*What the task requires*: If a line in the listing below contains "computer", return that line.

*Records for the exercise*:

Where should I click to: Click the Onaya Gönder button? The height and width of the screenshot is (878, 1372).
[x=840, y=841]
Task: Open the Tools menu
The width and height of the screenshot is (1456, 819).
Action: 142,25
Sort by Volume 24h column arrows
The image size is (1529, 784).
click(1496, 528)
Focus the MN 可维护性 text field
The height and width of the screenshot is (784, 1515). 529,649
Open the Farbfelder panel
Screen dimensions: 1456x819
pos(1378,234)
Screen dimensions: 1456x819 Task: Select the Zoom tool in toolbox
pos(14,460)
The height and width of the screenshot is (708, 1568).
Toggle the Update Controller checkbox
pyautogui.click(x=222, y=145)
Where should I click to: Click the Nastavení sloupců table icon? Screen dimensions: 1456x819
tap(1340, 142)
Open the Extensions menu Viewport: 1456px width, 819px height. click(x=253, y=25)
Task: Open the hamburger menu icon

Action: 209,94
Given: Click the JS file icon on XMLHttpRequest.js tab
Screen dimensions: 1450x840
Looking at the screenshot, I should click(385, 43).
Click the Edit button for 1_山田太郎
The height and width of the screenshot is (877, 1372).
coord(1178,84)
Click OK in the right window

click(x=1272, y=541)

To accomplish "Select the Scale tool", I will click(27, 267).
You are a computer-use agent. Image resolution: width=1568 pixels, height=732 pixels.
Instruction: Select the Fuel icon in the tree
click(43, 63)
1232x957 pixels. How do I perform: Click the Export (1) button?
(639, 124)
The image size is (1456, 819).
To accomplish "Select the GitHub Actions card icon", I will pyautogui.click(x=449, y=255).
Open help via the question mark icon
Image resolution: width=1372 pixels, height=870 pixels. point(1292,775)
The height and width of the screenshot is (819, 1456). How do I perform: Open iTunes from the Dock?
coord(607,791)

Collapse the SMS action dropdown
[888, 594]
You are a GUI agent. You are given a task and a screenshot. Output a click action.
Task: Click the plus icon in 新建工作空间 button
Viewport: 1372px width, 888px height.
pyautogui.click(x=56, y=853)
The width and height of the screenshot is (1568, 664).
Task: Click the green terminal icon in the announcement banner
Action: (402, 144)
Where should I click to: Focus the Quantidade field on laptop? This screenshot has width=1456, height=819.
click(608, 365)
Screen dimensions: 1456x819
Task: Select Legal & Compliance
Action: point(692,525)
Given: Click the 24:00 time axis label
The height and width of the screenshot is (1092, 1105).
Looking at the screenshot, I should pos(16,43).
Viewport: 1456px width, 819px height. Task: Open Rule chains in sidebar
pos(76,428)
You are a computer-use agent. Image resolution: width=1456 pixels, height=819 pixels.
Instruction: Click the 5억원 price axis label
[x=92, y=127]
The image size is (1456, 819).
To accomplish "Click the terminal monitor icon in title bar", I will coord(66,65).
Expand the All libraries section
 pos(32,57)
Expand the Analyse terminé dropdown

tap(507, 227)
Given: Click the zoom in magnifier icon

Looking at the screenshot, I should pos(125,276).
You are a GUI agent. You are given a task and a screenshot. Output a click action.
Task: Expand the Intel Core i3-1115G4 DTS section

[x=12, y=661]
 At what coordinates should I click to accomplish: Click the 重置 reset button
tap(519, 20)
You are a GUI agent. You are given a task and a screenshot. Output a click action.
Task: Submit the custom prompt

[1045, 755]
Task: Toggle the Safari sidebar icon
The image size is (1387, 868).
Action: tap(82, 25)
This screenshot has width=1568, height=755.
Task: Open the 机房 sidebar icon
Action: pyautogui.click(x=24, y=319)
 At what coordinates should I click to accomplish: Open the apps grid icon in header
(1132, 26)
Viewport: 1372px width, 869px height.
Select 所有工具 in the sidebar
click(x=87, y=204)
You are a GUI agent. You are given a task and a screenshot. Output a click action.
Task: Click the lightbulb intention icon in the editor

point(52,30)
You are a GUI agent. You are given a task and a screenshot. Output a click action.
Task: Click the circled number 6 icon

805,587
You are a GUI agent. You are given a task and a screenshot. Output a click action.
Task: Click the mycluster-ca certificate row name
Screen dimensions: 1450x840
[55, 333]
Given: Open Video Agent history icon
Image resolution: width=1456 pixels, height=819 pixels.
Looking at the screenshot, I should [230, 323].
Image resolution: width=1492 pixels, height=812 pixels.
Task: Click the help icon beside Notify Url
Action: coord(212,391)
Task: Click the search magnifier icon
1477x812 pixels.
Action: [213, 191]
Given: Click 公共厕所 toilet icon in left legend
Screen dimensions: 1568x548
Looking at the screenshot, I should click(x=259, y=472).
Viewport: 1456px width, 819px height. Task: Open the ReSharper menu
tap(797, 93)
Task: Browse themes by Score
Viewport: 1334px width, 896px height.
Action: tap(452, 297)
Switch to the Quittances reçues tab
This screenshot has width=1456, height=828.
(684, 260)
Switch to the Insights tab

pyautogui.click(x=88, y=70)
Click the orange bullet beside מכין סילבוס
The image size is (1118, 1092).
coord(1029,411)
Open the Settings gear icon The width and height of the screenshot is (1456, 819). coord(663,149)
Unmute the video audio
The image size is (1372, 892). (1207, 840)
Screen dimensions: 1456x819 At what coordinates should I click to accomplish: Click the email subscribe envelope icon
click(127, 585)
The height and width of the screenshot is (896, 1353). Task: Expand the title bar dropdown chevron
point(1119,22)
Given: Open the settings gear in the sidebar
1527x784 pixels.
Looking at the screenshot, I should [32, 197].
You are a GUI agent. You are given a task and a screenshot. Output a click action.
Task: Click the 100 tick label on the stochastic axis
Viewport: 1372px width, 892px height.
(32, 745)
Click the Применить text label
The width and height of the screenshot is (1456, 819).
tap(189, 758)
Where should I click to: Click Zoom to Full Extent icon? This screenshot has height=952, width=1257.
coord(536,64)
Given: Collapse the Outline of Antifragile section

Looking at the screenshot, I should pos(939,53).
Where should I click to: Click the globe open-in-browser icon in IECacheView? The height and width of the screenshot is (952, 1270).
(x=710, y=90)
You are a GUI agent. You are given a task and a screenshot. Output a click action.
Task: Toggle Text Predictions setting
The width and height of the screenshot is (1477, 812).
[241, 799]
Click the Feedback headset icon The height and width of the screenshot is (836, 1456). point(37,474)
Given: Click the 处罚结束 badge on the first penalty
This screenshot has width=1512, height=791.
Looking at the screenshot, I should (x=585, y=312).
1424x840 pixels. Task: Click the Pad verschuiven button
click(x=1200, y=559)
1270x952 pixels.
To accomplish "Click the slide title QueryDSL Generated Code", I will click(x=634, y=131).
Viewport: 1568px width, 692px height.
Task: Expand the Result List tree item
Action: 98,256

*Problem solution*:
You are a computer-use agent. Image resolution: width=1568 pixels, height=732 pixels.
You are a computer-use agent. Image resolution: width=1456 pixels, height=819 pixels.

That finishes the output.